## WHAT IS EXPECTED
Take the data below and copy exactly the lines starting at the one with "Task: Click the Crazyflie" and finishing at the one with "Viewport: 1419px width, 840px height.", both included.

[Pixel coordinate grounding data]
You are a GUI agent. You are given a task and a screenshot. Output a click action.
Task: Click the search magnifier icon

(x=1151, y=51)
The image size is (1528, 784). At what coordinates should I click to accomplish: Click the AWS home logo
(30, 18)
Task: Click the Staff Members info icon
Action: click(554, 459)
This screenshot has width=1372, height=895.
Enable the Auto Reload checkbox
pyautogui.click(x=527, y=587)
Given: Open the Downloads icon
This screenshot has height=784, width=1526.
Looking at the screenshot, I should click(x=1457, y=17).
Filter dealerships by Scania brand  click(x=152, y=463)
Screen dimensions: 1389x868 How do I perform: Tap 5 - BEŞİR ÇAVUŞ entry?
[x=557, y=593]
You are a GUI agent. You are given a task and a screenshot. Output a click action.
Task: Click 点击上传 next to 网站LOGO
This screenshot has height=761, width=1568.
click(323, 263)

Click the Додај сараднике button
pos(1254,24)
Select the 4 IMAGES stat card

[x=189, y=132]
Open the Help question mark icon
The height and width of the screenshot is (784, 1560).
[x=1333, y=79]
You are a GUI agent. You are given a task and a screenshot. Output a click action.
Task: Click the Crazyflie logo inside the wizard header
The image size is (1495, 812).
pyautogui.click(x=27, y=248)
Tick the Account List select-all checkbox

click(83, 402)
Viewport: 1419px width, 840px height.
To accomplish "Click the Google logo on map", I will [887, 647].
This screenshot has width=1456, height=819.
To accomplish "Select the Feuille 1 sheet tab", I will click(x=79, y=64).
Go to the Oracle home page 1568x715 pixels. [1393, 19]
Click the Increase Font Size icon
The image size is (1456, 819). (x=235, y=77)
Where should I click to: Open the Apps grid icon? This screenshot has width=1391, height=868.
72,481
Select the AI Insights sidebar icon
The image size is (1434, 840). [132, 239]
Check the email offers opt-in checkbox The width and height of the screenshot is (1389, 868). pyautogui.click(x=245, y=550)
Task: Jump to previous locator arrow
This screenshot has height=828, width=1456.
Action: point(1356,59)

## EXERCISE ANSWER
Task: Click the Crazyflie logo inside the wizard header
The image size is (1495, 812).
pyautogui.click(x=27, y=248)
Tick the Account List select-all checkbox

click(83, 402)
Viewport: 1419px width, 840px height.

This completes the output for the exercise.